No obstante, para tener apetencias de estar arriba no se puede ser tan vulnerable en defensa como lo viene siendo. Más allá de que el ingreso de Adrián Bastía le aportó cierto equilibrio a la zona media y en los últimos dos encuentros no le llegaron en demasía. Lo cierto que es aun cuando el rival le genera poco, le termina convirtiendo como sucedió con Banfield y Patronato.
No en vano Colón es el elenco más goleado de la zona 1 con 21 tantos en contra, y el segundo más vencido de los treinta equipos. Solo lo supera Atlético de Rafaela con 22 goles y el que lo iguala es Argentinos también con 21.
Frente a este cuadro de situación parece poco probable que pueda solucionarlo de cara a las fechas que restan. En defensa, el técnico probó con todas las alternativas y hasta acá el único defensor que dio muestras de confiabilidad fue Germán Conti, quien en los últimos partidos recuperó su nivel.
El resto realmente ofrece más dudas que certezas dado que no terminan de afirmarse. Como lateral derecho jugaron Clemente Rodríguez, Luis Castillo y Santiago Villafañe, pero ninguno mostró autoridad como para quedarse con el puesto, aunque para el entrenador el titular es Rodríguez, que se perdió los últimos dos cotejos por lesión (desgarro en el aductor derecho).
Como lateral izquierdo viene jugando Raúl Iberbia luego de que el ex-Boca arrancara el torneo marcando ese sector de la cancha. El ex-San Martín de San Juan es más útil cuando se proyecta a la hora de marcar. Y eso se refleja cuando el equipo rival ataca dado que no tiene tanto oficio para cerrar.
Y respecto a los marcadores centrales, el técnico se la jugó por Yamil Garnier, pero en el primer partido ante Arsenal se lesionó y cuando retornó frente a Independiente se rompió los ligamentos cruzados de su rodilla. Eso hizo que ingresara Ismael Benegas, que tampoco estuvo a la altura de las circunstancias, salvo en el partido ante River en donde cumplió una actuación correcta.

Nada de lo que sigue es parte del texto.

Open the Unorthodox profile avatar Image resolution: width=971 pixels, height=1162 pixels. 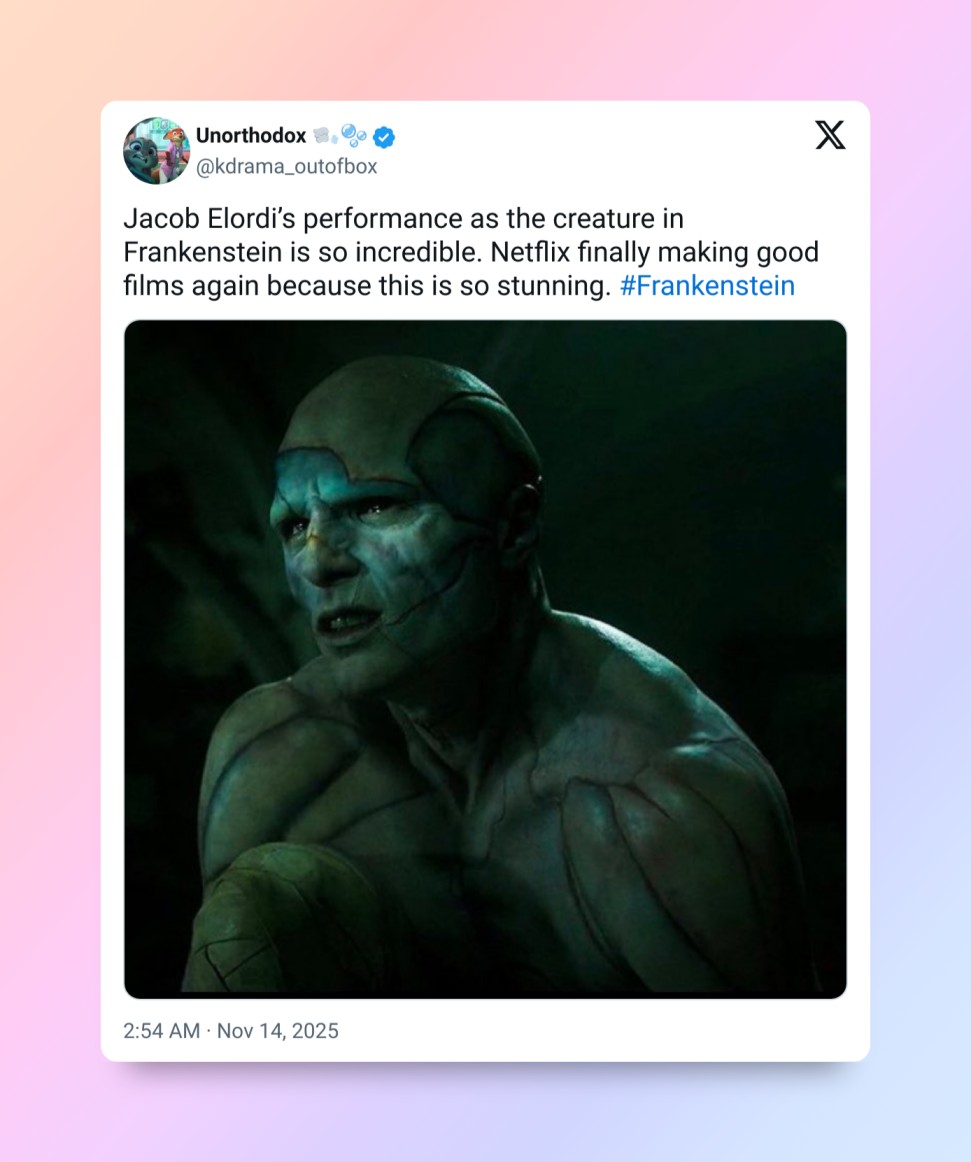tap(156, 151)
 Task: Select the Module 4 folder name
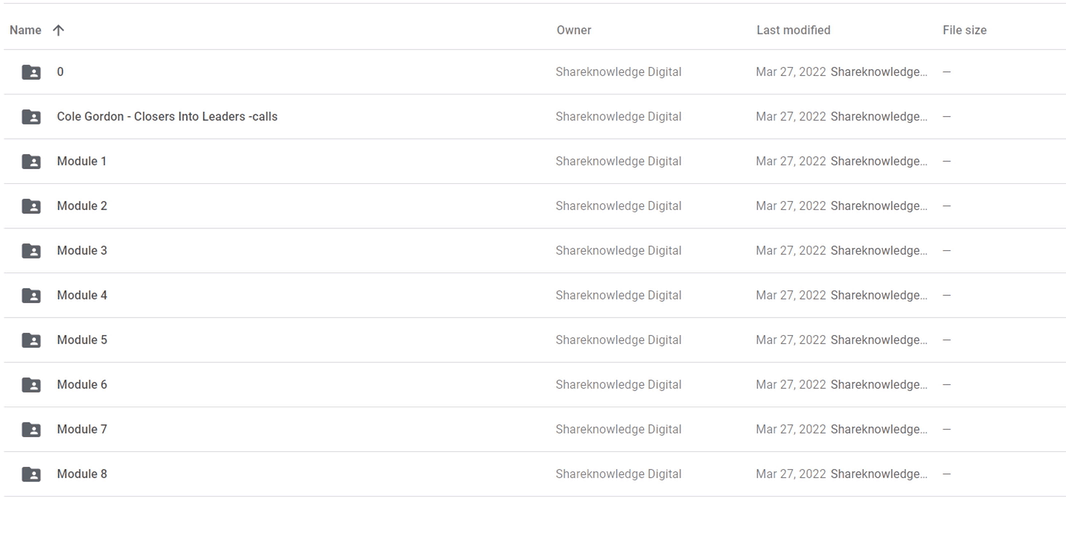82,295
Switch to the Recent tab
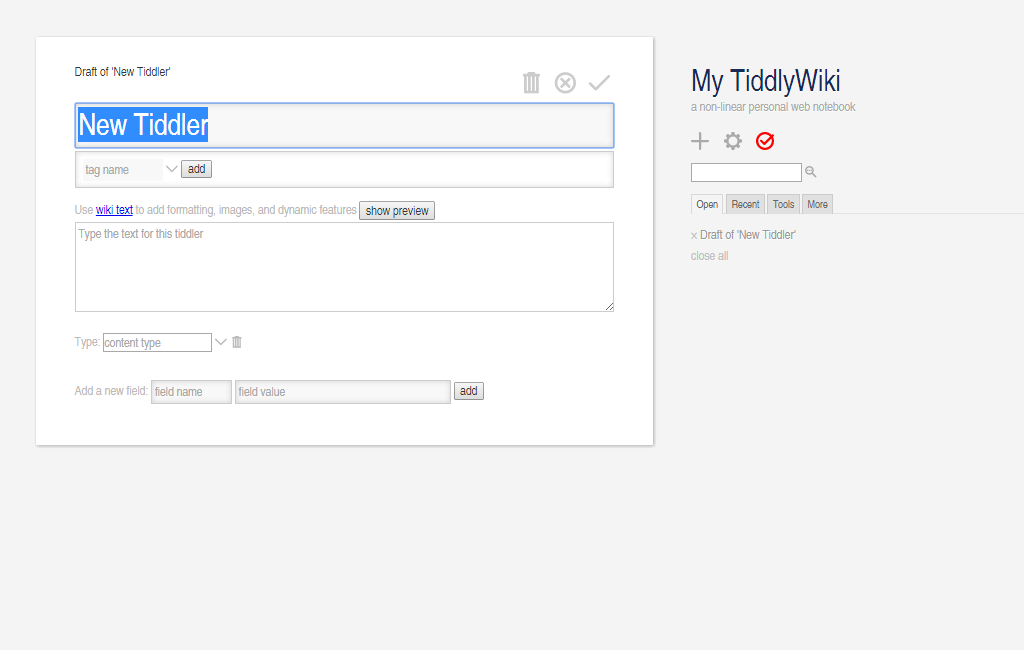1024x650 pixels. click(x=745, y=204)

Pero la llegada de Barsottini relegó al defensor paraguayo, quien en los últimos partidos ni siquiera estuvo en el banco de relevos. Lo del ex-Gimnasia de La Plata fue muy malo en el debut frente a Unión, mejoró con Banfield y cuando ante Patronato marcó un gol y parecía acomodarse, cometió un penal innecesario que derivó en el empate de Patronato.
Así las cosas y con poco como para modificar en ese sector de la cancha, Franco deberá apostar a intensificar el trabajo defensivo con el fin de mejorar en ese ítem y también rogar para que los jugadores brinden una mejor prestación.
La situación no es desesperante ni tampoco crítica habida cuenta de que en materia de números el equipo no está comprometido. Pero perdió la brújula respecto a la idea de juego y ese es, sin dudas, el principal problema. Ahora viene Sarmiento y luego el Clásico como visitante, que indudablemente volcará la balanza a favor o en contra de este ciclo.